Ediçao Da Semana

Nº 2742 - 12/08/22 Leia mais

A menos de um ano das eleições, o desenho para a disputa presidencial do ano que vem já revela pelo menos três candidaturas consolidadas no cenário: a de Bolsonaro, a de Lula e a da chamada terceira via, hoje dividida pelo ex-juiz, Sergio Moro e pelo governador de São Paulo, João Doria. Fora elas, as demais já começam a dar sinais de que dificilmente não vão prosperar e passaram a ser consideradas nos bastidores como “balões de ensaio”.

Trata-se de uma expressão muito comum na cobertura política para caracterizar episódios em que autoridades vazam informações de propósito para medir a repercussão disso diante da opinião pública.

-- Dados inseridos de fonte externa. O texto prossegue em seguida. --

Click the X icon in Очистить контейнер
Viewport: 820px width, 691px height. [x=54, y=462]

Em períodos eleitorais, o que se vaza é justamente a suposta candidatura de determinados políticos, movidos a testar a viabilidade deles numa eventual disputa ou cacifar seus nomes para outros projetos de poder.

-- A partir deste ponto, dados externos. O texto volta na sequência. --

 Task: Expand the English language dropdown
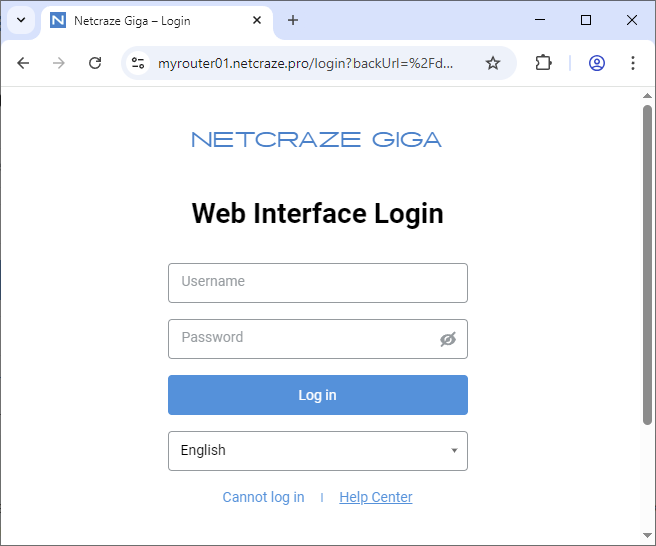pos(317,451)
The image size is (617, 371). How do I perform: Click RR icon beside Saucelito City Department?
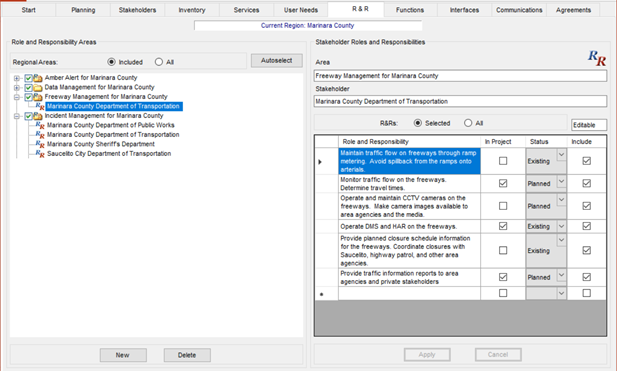40,154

Várias candidaturas até aqui já são tratadas nos corredores de Brasília como “balões de ensaio”. Ciro Gomes, por exemplo, já tem sido pressionado no PDT em razão de seu baixo desempenho nas pesquisas até aqui. O ex-ministro tem sido cobrado para chegar à casa dos 15% das intenções de voto até março do ano que vem.

Outros casos semelhantes dizem respeito ainda às candidaturas dos senadores Alessandro Vieira (Cidadania-SE) e de Simone Tebet (MDB-MS). Apesar de ambos terem manifestado interesse em concorrer à Presidência, nenhum deles é visto como adversário viável muitos políticos importantes no cenário nacional. Vieira, inclusive, já admitiu publicamente que pode abrir mão de seu projeto para apoiar Doria ou Moro – a depender de quem estivesse pontuando melhor nas pesquisas.

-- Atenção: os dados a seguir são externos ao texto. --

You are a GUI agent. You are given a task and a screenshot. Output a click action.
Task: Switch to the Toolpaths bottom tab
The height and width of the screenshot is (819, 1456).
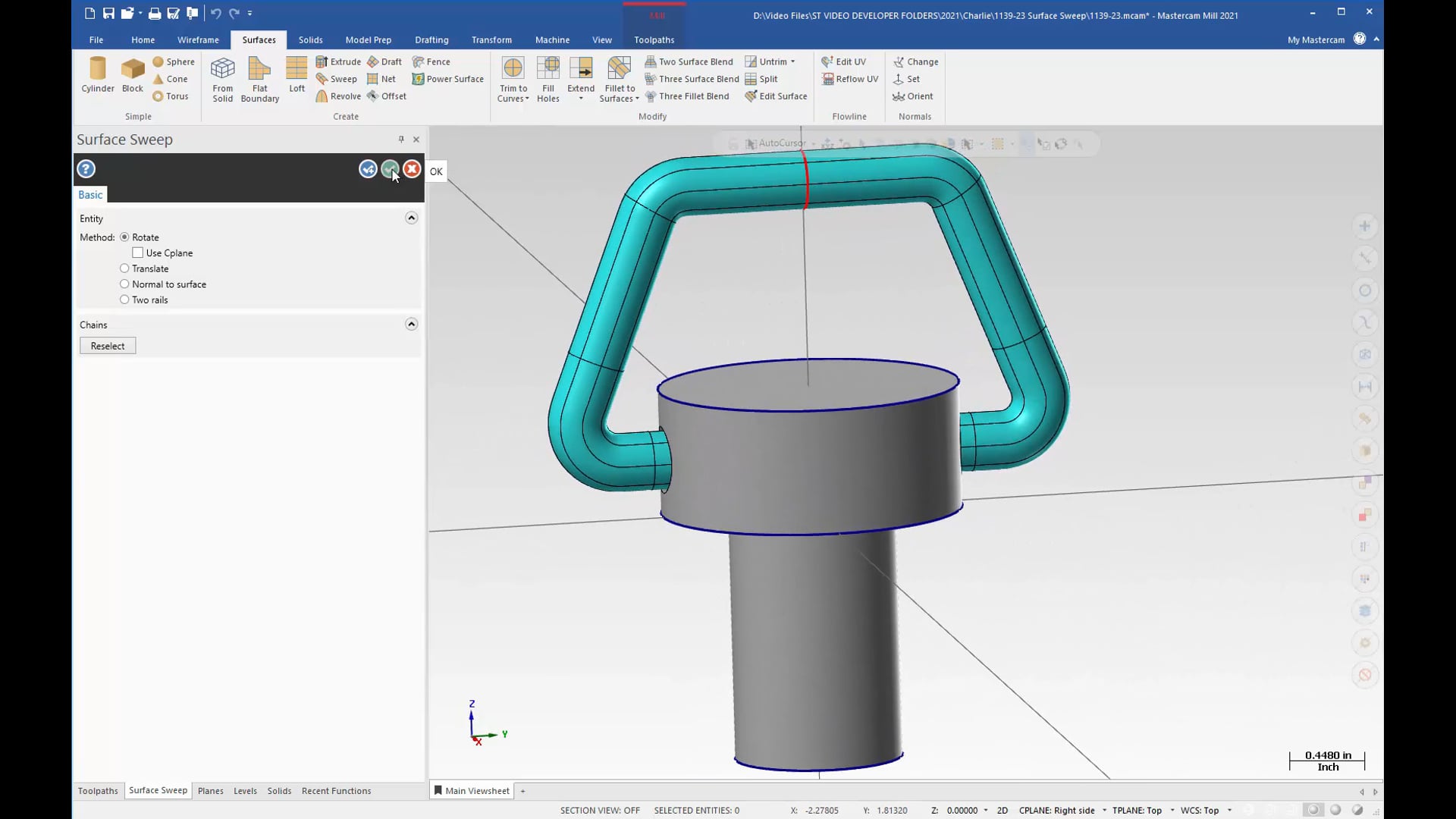point(98,790)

Dentro do MDB, a senadora Simone Tebet, enfrenta vários focos de resistência no partido e é vista com ressalvas até por lideranças históricas da sigla. O presidente do Senado, Rodrigo Pacheco, também foi alçado a pré-candidato à Presidência pelo PSD, sigla de Gilberto Kassab. Mas seu nome também não deslanchou até agora nas pesquisas.

Vieira, Pacheco e Tebet figuraram com apenas 1% das intenções de voto no levantamentos mais recente, um forte indicativo de que essas candidaturas são inviáveis.